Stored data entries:
----------------------------------------
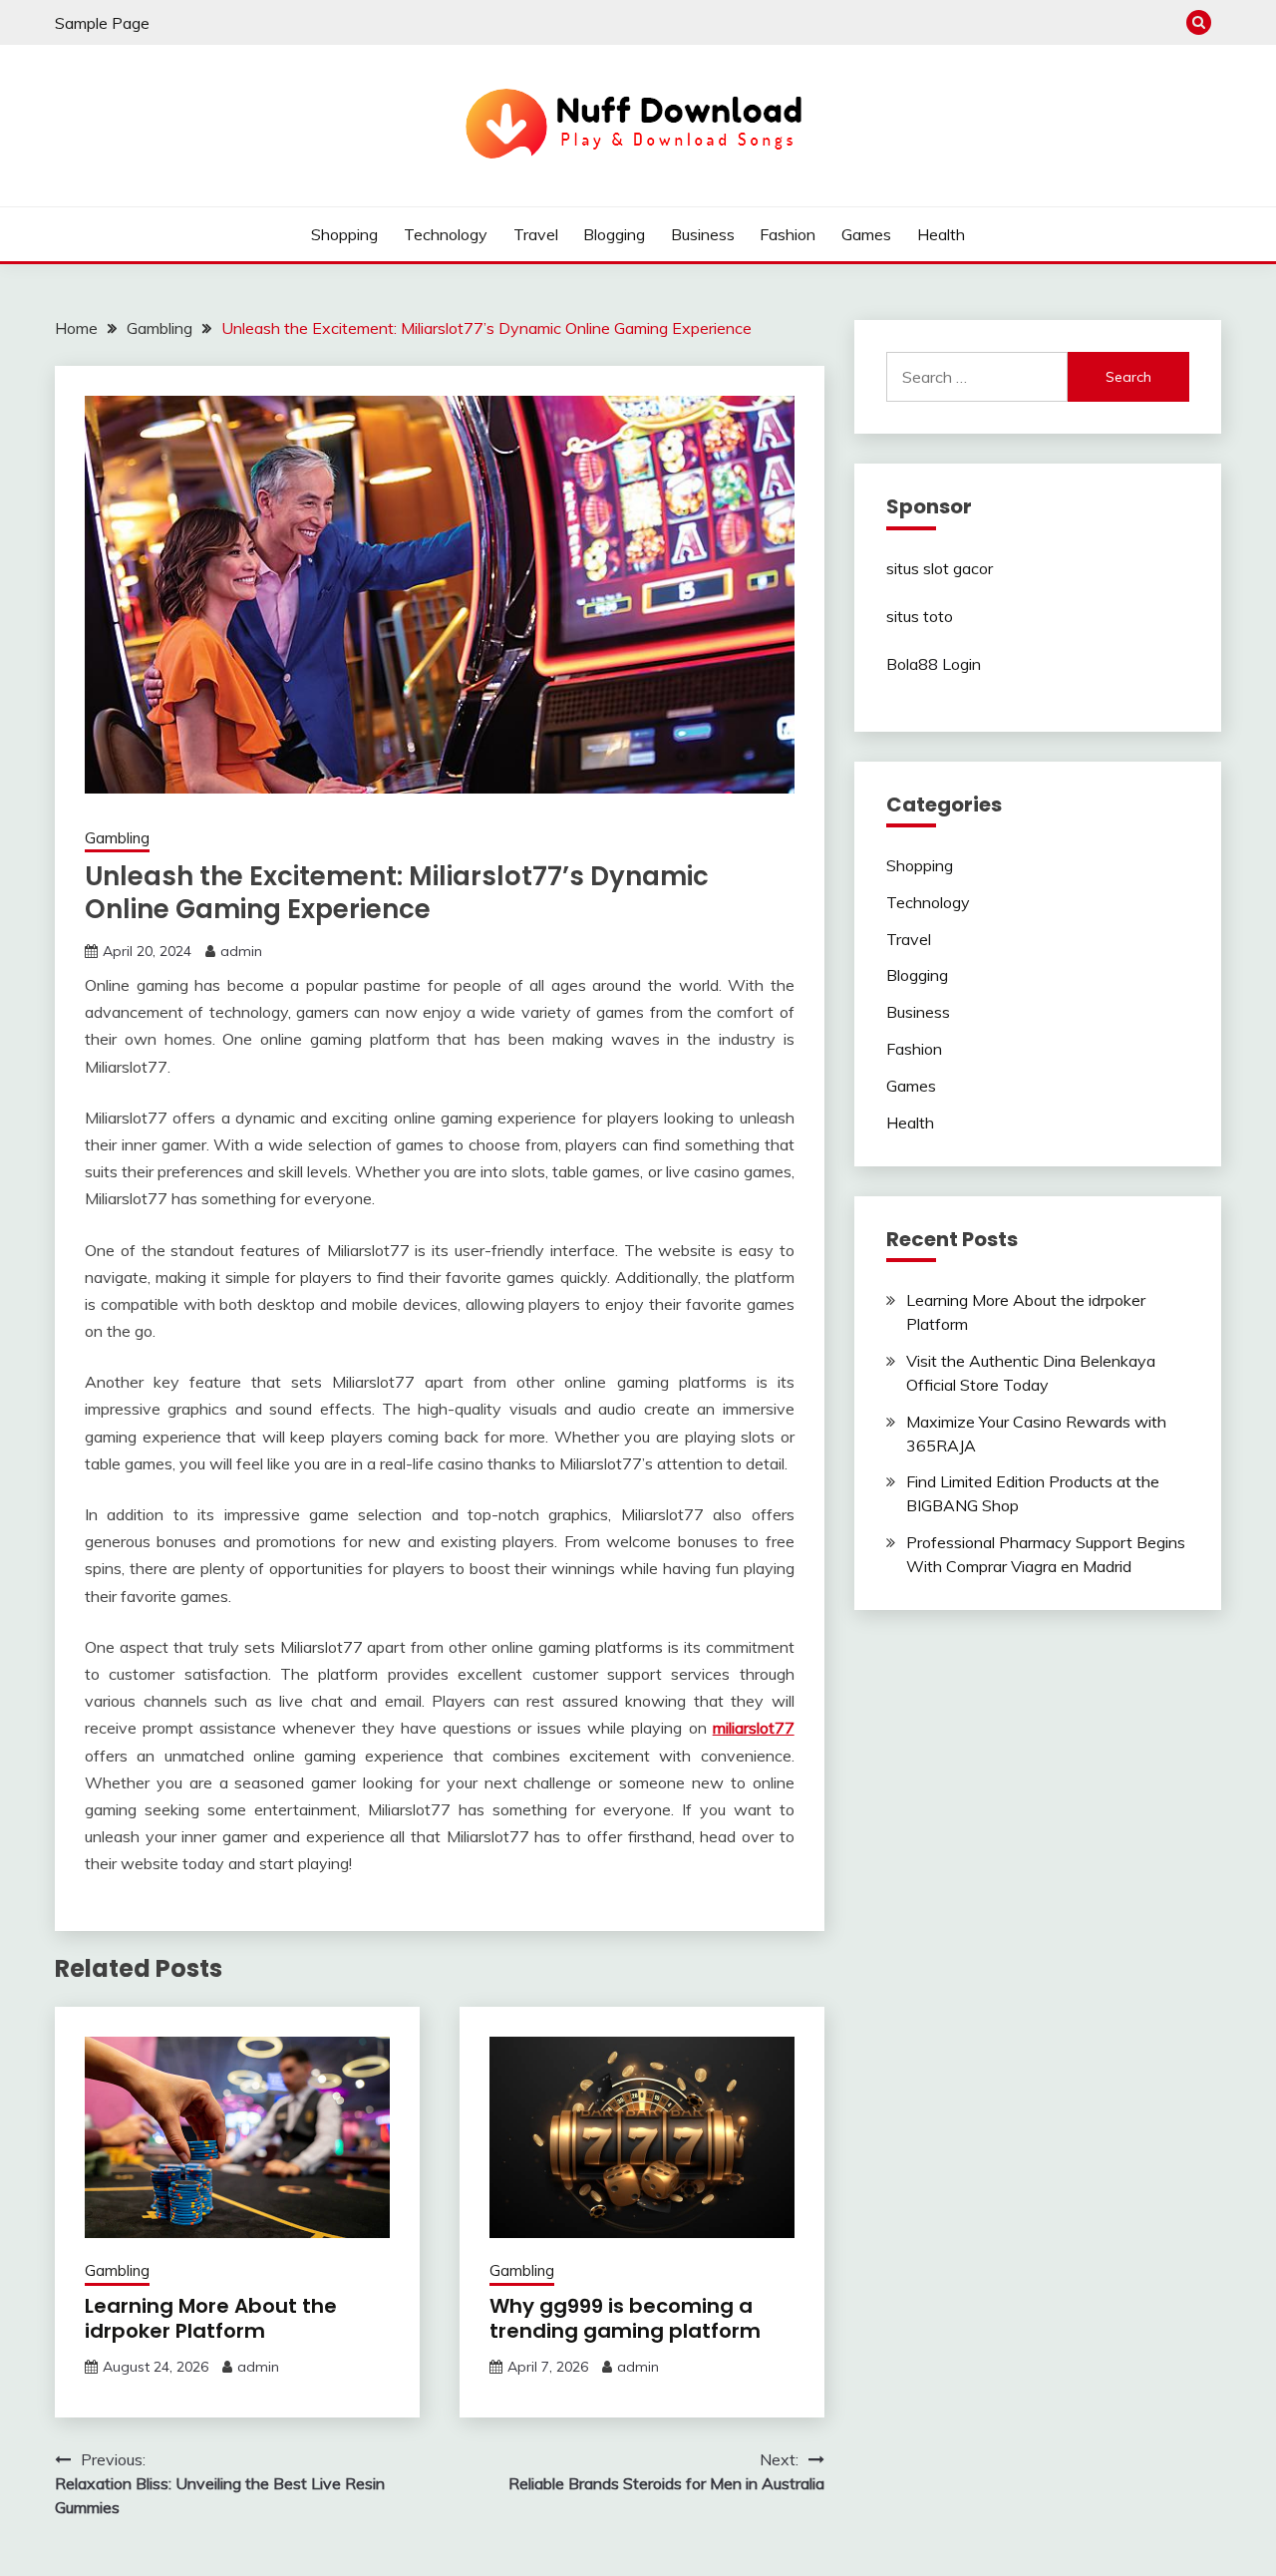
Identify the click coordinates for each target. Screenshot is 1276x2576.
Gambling (117, 837)
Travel (535, 234)
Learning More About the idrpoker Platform (211, 2318)
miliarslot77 (754, 1728)
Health (941, 234)
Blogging (614, 234)
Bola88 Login (933, 664)
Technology (445, 234)
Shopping (344, 234)
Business (703, 234)
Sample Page (102, 23)
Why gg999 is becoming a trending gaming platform (625, 2318)
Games (866, 234)
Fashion (787, 234)
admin (241, 951)
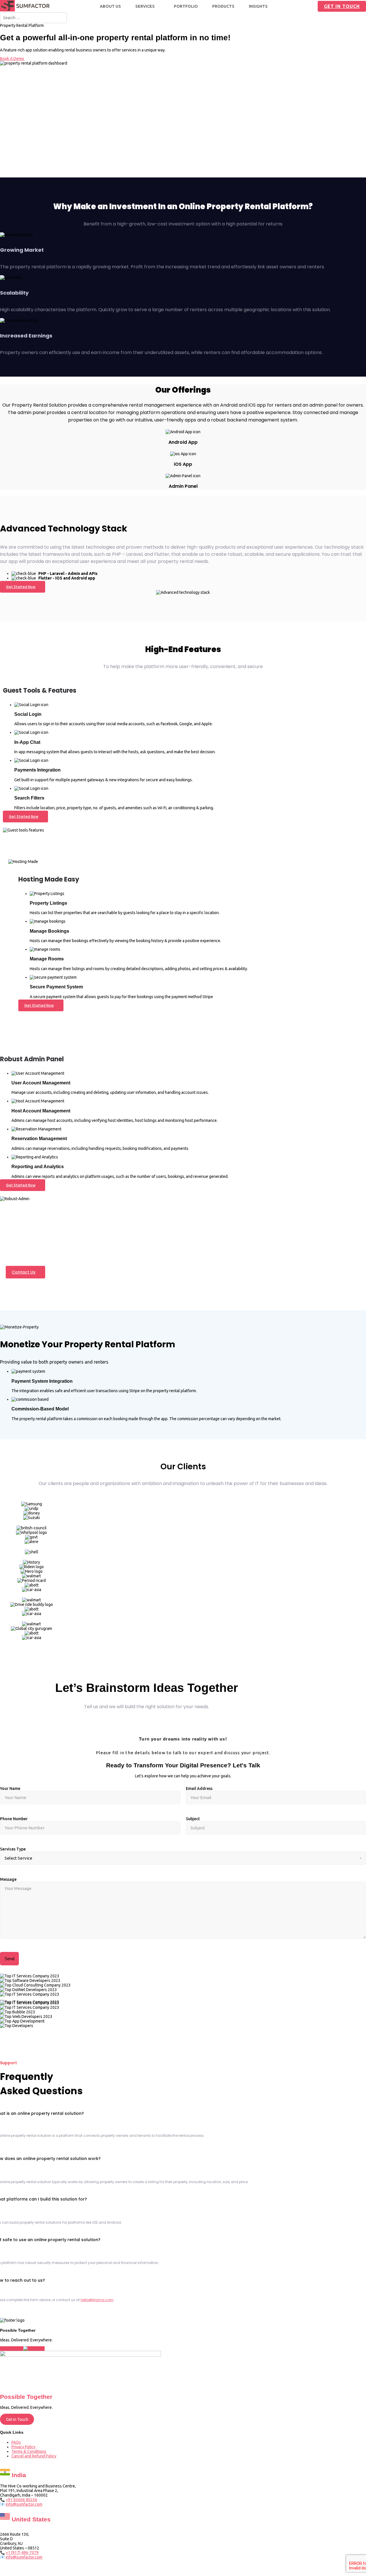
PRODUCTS (223, 6)
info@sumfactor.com (24, 2504)
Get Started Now (20, 586)
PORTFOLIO (186, 6)
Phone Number (14, 1818)
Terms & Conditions (28, 2451)
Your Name (10, 1788)
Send (9, 1958)
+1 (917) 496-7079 (22, 2552)
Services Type (13, 1849)
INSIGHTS (258, 6)
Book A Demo (12, 58)
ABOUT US (110, 6)
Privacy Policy (23, 2447)
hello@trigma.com (97, 2299)
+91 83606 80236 (21, 2499)
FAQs (16, 2442)
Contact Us (23, 1272)
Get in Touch (342, 6)
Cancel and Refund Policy (33, 2456)
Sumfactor (200, 2569)
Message (8, 1879)
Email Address (199, 1788)
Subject (193, 1818)
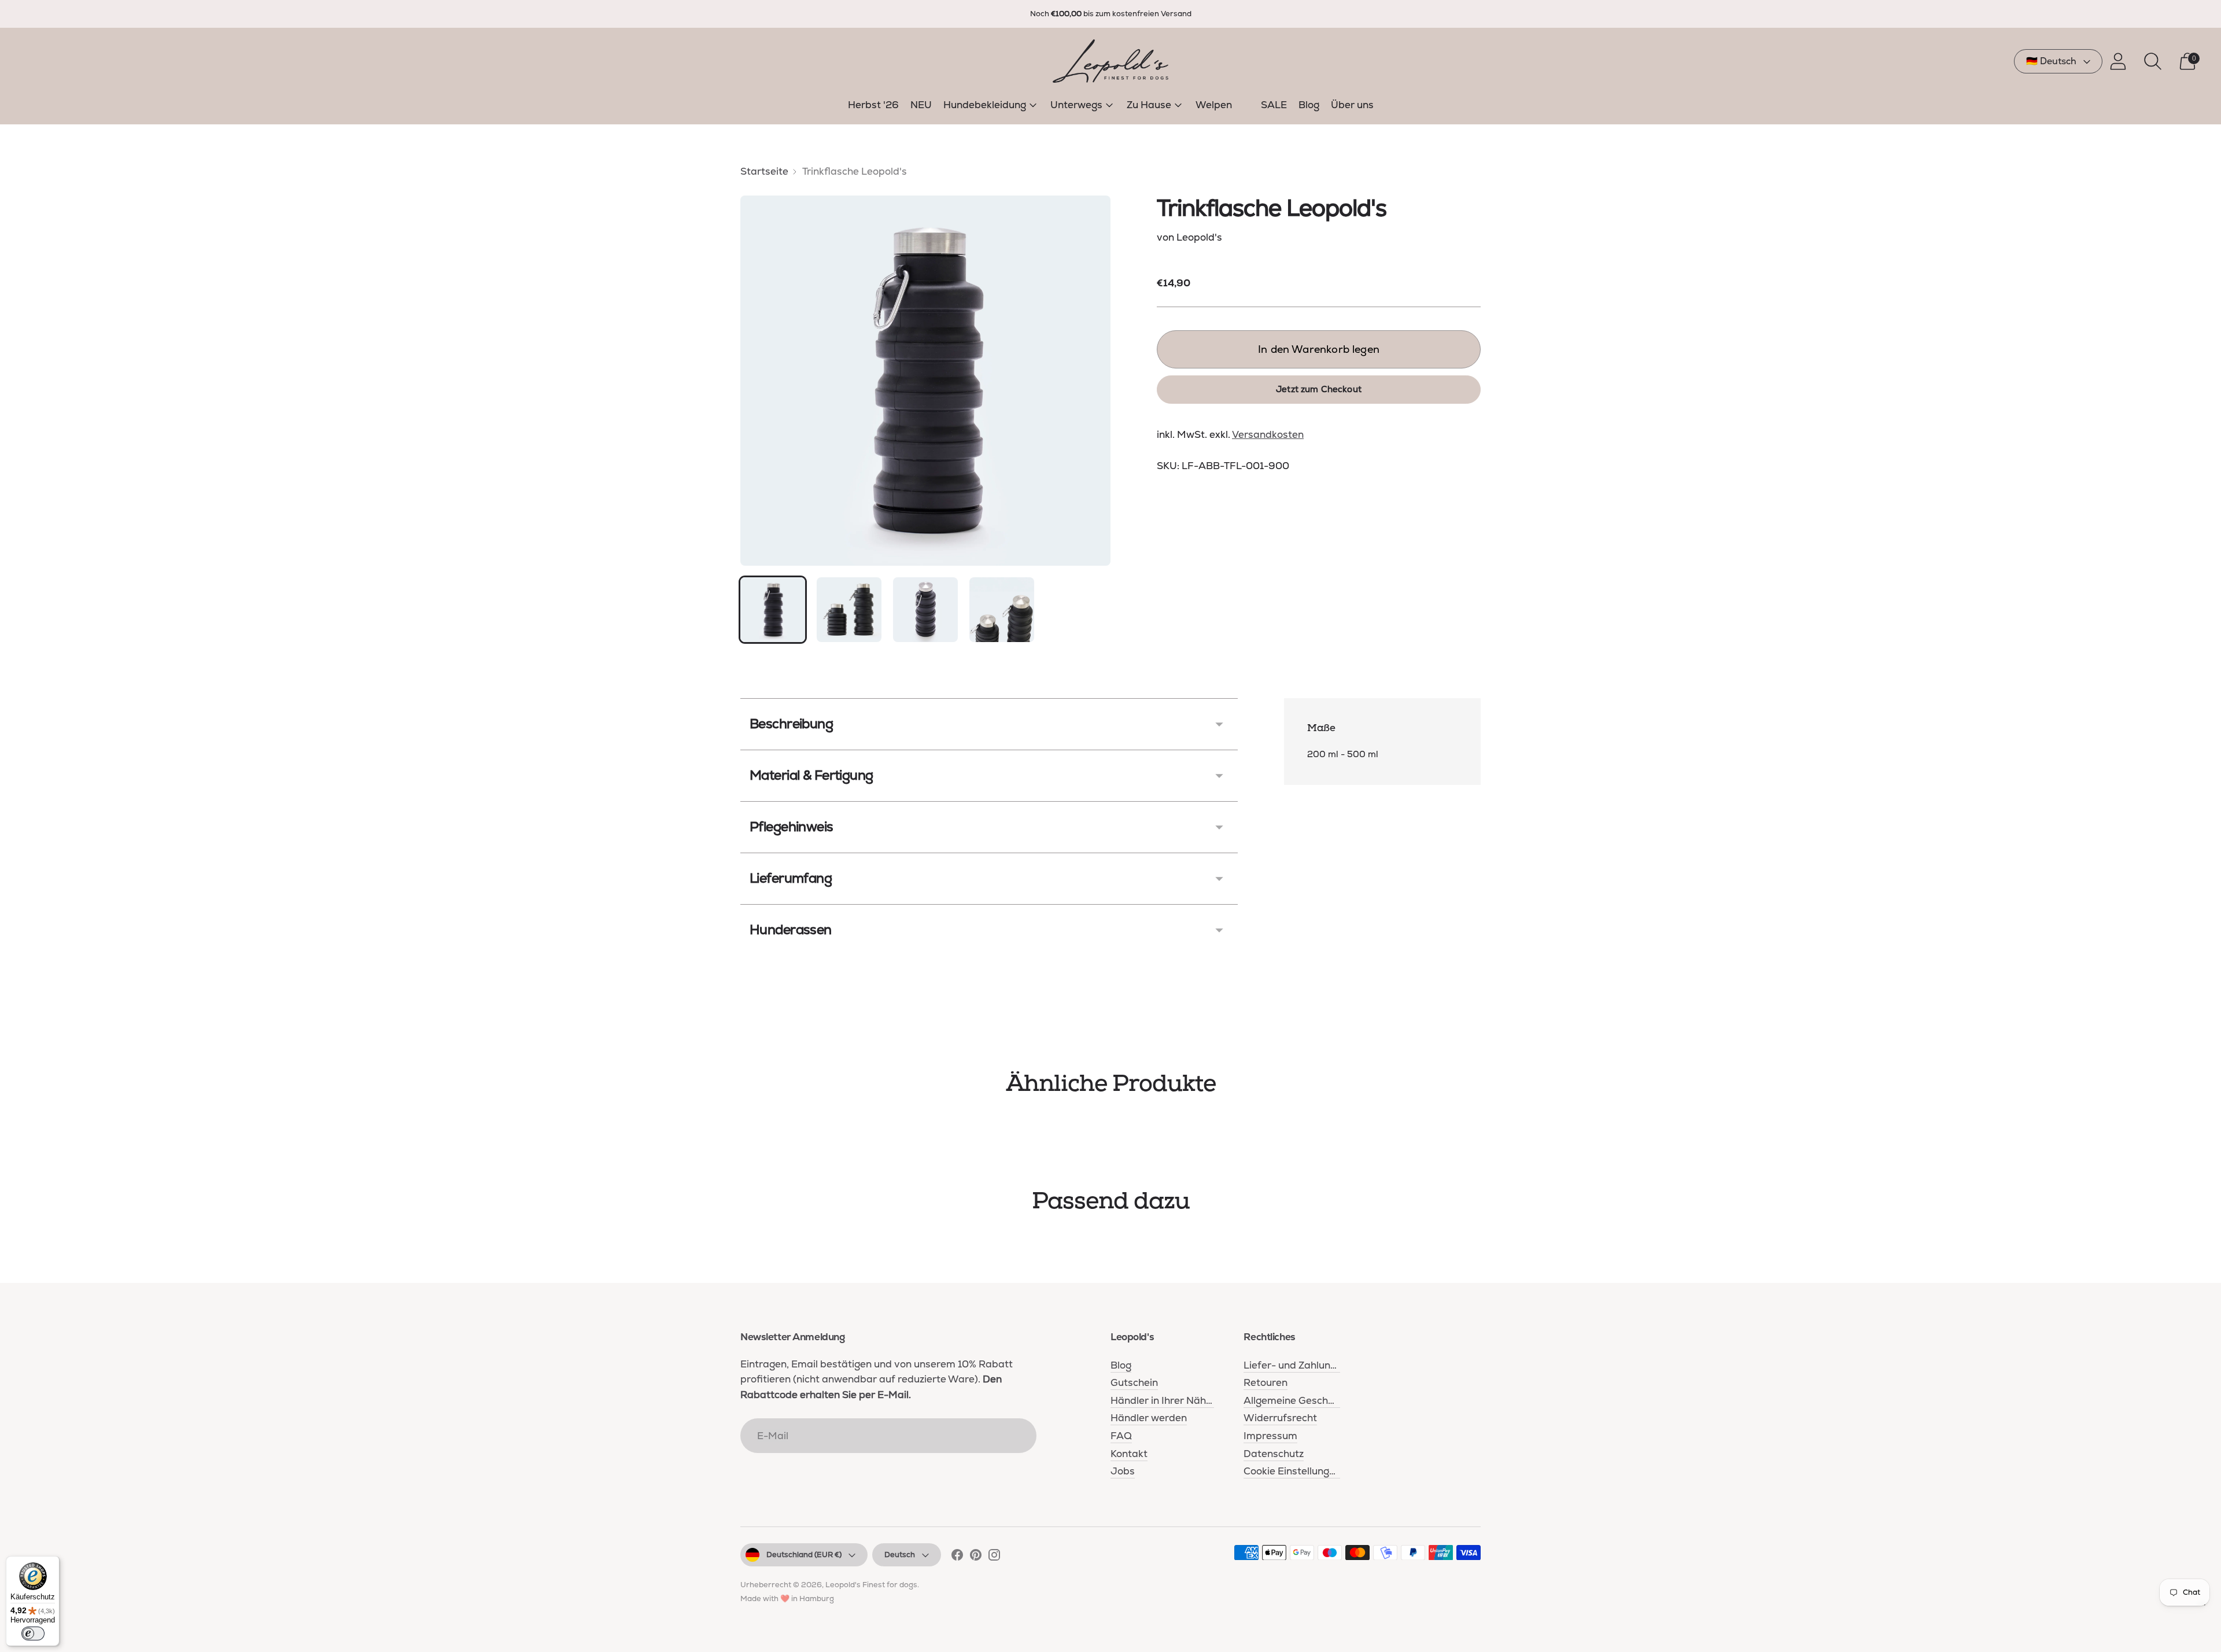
----------------------------------------
## Goal of the exercise
Skip all pictures. Copy exactly the lines from the one containing "Shopping (344, 234)" through the end of the records, both ends included.

## Task solution
Shopping (344, 234)
Business (703, 234)
Sample Page (102, 23)
Why gg999 is becoming a trending gaming platform (625, 2318)
Games (866, 234)
Fashion (787, 234)
admin (241, 951)
PRODUCTS (223, 6)
info@sumfactor.com (24, 2504)
Get Started Now (20, 586)
PORTFOLIO (186, 6)
Phone Number (14, 1818)
Terms & Conditions (28, 2451)
Your Name (10, 1788)
Send (9, 1958)
+1 (917) 496-7079 (22, 2552)
Services Type (13, 1849)
INSIGHTS (258, 6)
Book A Demo (12, 58)
ABOUT US (110, 6)
Privacy Policy (23, 2447)
hello@trigma.com (97, 2299)
+91 83606 80236 (21, 2499)
FAQs (16, 2442)
Contact Us (23, 1272)
Get in Touch (342, 6)
Cancel and Refund Policy (33, 2456)
Sumfactor (200, 2569)
Message (8, 1879)
Email Address (199, 1788)
Subject (193, 1818)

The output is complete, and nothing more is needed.